‘We don’t remember days, we remember moments’ – Cesare Pavese
I can honestly say that I can’t remember any single day, from start to finish. Moments? My mind is filled with them. Good, bad, eventful, mundane. First kisses and final goodbyes. Joyful joys and awful arguments. Entire days? Nope. Moments? Oh yeah, millions and millions of them.
A friend of ours has recently lost her dad. She’s relieved that he’s no longer struggling, yet devastated at the loss. We’ve helped her clear out the house and help her how we can with the things that need to be done. Going through the house, we’d hear ‘OH! Look!’. Sometimes it was a photo, other times a piece of memorabilia that would trigger a memory and she would share it.
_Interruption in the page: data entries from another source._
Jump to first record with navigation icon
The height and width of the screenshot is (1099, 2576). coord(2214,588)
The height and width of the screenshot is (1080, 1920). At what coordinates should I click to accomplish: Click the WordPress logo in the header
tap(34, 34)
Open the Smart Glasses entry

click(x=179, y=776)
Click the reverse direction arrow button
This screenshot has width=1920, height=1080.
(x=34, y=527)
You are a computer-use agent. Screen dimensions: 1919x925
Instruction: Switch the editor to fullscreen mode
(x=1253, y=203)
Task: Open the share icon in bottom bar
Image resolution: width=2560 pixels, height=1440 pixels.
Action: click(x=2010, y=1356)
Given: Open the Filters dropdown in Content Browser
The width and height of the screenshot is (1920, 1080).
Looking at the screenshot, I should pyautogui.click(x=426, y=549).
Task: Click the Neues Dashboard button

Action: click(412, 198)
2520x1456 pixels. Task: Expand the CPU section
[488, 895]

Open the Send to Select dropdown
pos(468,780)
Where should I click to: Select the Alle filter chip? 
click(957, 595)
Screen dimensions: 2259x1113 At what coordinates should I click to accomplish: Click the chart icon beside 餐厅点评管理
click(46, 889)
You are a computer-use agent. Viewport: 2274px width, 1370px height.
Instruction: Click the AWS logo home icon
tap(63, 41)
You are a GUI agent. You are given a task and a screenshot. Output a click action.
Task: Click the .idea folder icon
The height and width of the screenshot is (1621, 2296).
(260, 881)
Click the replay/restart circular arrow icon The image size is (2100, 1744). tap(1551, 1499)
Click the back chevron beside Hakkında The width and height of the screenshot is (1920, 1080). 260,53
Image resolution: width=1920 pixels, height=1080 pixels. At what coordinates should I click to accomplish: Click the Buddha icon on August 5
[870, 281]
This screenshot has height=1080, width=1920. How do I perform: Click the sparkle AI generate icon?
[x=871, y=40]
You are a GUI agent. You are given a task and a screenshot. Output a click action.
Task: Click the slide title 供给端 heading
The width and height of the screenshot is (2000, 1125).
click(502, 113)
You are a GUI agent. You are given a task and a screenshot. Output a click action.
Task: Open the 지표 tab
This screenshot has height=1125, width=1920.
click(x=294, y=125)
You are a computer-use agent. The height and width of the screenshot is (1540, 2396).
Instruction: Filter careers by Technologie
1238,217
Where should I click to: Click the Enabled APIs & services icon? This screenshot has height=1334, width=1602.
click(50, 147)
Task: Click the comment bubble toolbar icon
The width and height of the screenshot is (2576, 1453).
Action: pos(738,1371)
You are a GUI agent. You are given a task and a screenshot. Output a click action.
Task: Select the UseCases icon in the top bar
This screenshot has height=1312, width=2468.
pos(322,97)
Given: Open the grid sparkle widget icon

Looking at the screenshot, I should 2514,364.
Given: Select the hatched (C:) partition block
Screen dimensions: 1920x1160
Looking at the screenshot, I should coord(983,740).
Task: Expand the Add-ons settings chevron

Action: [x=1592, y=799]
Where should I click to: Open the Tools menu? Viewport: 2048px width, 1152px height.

Her descriptions were such that I could ‘see’ it.
Having been in her spot before, I feel her joy…and her pain.
The good news is that the acute pain passes. The bad news is that the acute pain passes. There is something in those first days of that ultimate loss…it’s ALL there. The good and the not so good. It’s almost like a spotlight has been turned onto the relationship that you shared. When my mom passed, I remembered it all. Her love for me, her sacrifices, her selfishness…her absolute humanness. As time has passed…my memories have become more of a highlight reel.
The moments…the moments are what remain.
I want to wrap our friend in my arms and tell her…you’ll smile…you’ll cry…you’ll want to scream…occasionally, you’ll actually forget and then remember that he is gone…and it will hurt like nothing you’ve ever known.